PROBLEM:
Lines that include "agent" make up the answer; copy all of them from the data below.

Segment Start: RECORDED DATA

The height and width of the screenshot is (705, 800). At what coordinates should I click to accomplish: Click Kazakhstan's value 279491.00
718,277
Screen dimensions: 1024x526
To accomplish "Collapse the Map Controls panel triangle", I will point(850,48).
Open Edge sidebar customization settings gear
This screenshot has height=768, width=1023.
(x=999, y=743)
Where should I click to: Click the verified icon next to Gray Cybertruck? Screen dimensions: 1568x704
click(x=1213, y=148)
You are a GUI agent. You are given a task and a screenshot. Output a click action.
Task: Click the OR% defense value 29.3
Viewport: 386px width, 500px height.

Segment End: RECORDED DATA
Segment Start: RECORDED DATA

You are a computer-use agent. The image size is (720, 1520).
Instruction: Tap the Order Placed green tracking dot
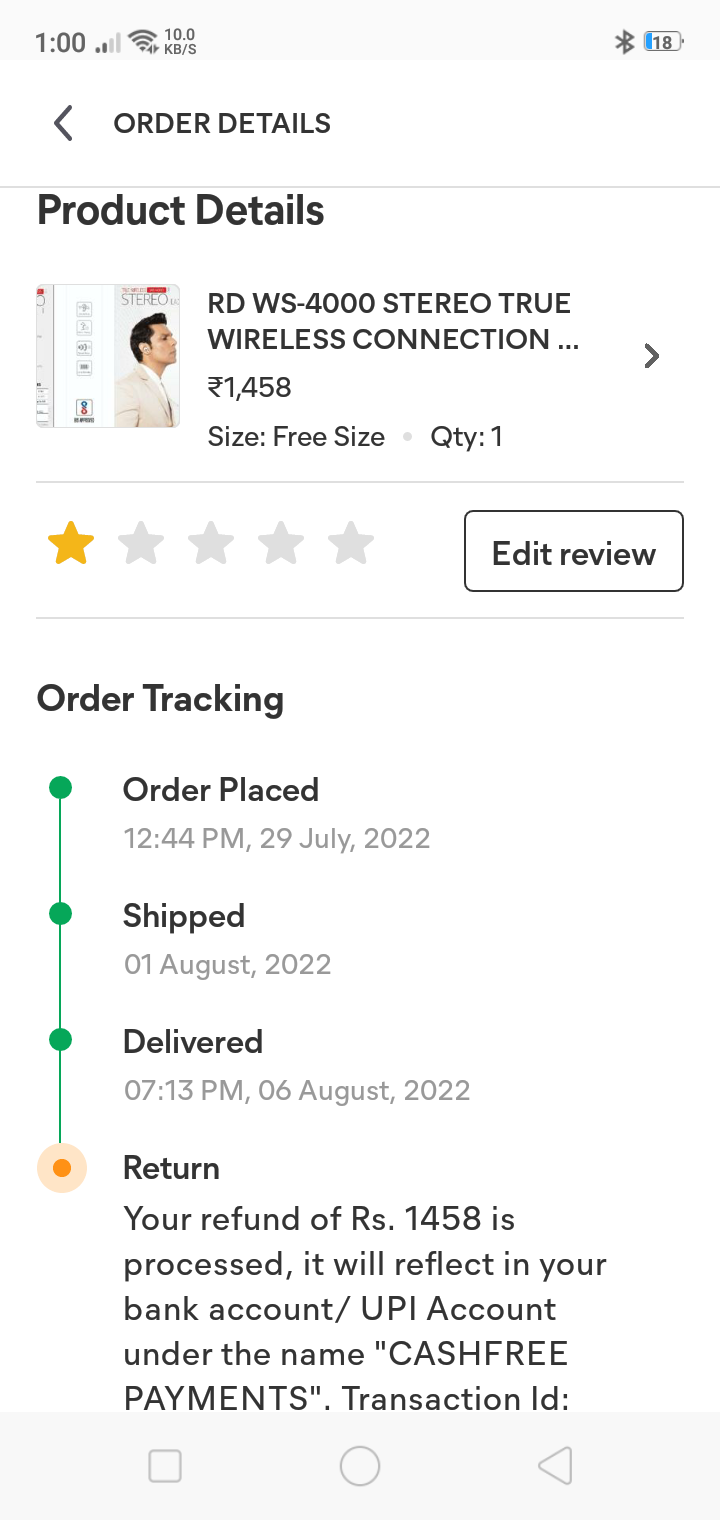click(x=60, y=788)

Segment End: RECORDED DATA
Segment Start: RECORDED DATA

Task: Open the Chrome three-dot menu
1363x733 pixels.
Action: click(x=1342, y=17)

Segment End: RECORDED DATA

RESPONSE:
You are a GUI agent. You are given a task and a screenshot. Output a click action.
You are a computer-use agent. The image size is (720, 1520).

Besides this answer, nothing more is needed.